There are 12972 possible guesses that Wordle will accept. In reality, there are less words that it would use as answers, but let's ignore that. Now, let's say that the word CRATE cuts the number of guesses down from 12972 to just 810, then the amount of guesses have been cut down by a factor of almost 16! That means that amount of information that the word CRATE gives us is about $I = -\log_2(1/16) = 4$! By finding the word for each guess that gives us the most amount of information or bits, we can reduce the number of possible guesses by as much as possible per guess!

So how can we find which word would give us the most amount of information?

## Entropy!

There is a way for us to calculate the expected information that a word could give us!
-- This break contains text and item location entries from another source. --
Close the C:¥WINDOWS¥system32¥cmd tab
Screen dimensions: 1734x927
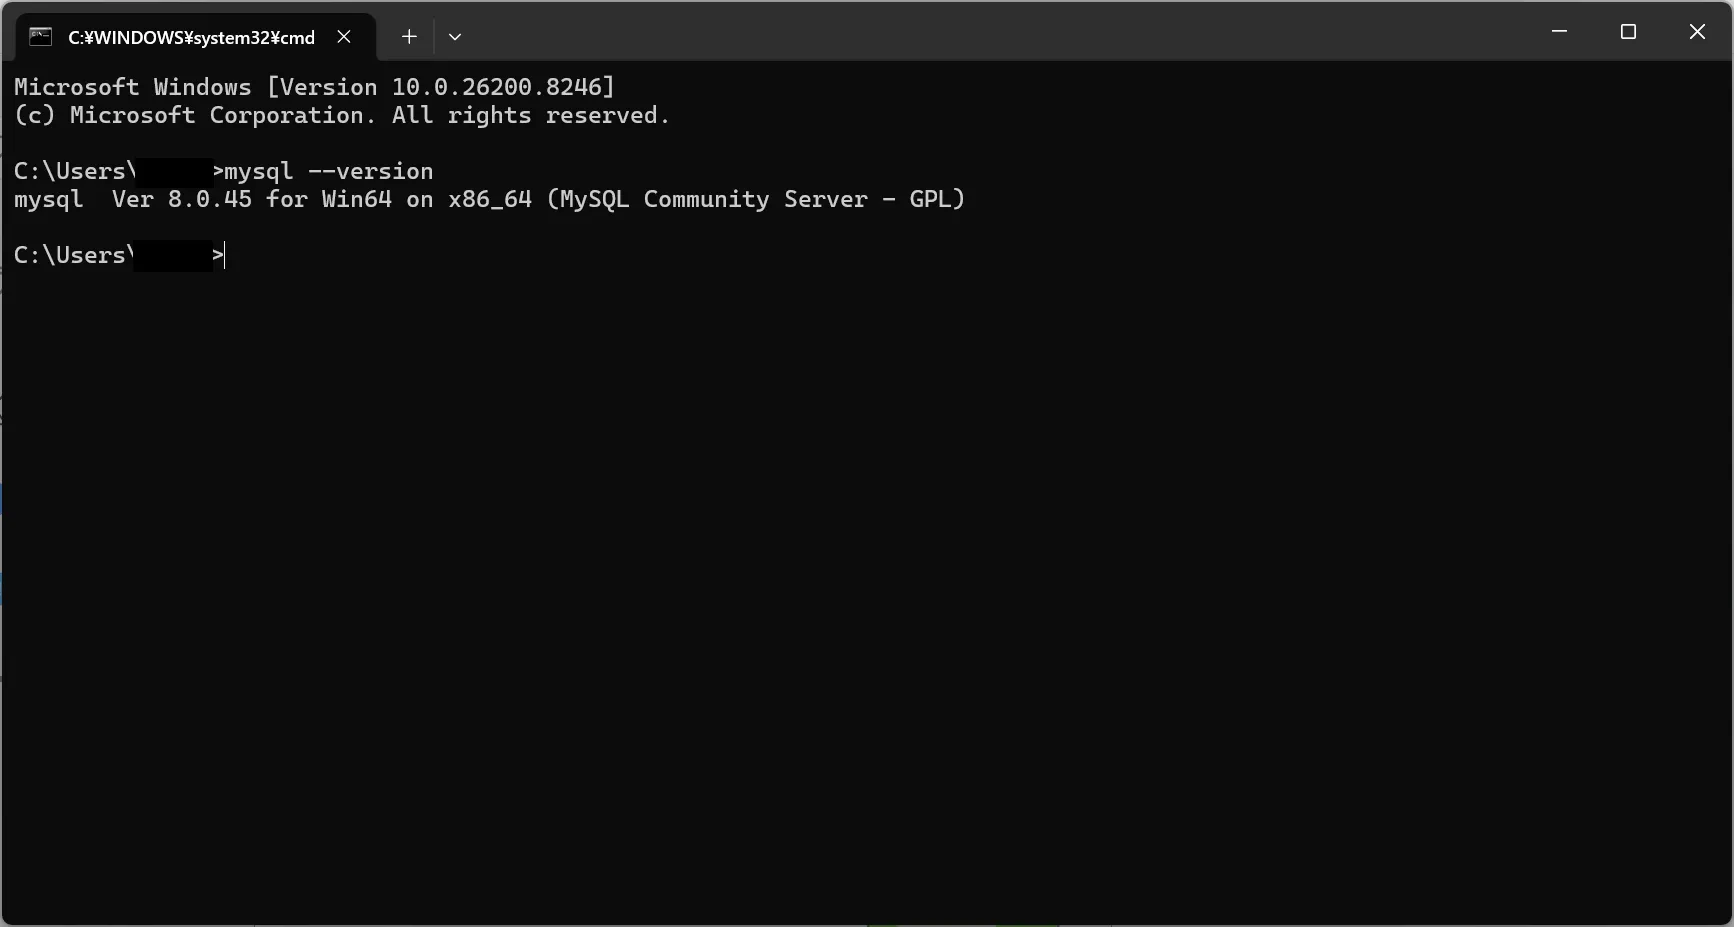344,37
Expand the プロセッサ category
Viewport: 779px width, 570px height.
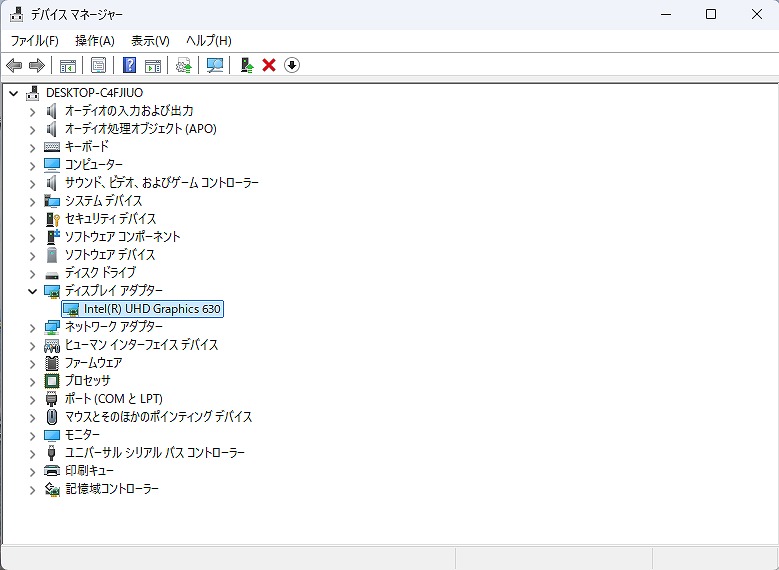(x=32, y=381)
This function looks like this $E(w) = \displaystyle\sum_{x}-p(x)\log_2(p(x))$. This is called the **Entropy Function**.\
Here, $w$ is the word that we are guessing. $x$ is one of the possible results that could appear on the screen, and $p(x)$ is the probability of each of those results.

For example, if the word is "CRATE", the first x could be the result where all letters are gray. Then, $p(x$) is the probability of getting that result, and $-log_2(x)$ is the amount of information of that result. When we take the sum, we get the expected information of each guess.

If we had a uniform distribution of possibilities, the Entropy function would be equal to $\log_2(3^5)$ since there are $3^5$ equally likely outcomes.

In [3]:
log(3^5)/log(2)

7.924812503605781

The result of that is about 8. Which means that, at most, we would be able to cut our set down in half about 8 times! So there is a strict upperbound for our expected entropy value. However, since the probability of each outcome i not uniform, we can expect our entropy values to be lower than that for all of our guesses.

So now, we want to find the word with the highest entropy, or the highest expected information!

## Conclusion for part 1!

Now that you understand how the game Wordle works, and the basics of Information Theory, we can now write a program that can find us the optimal guess!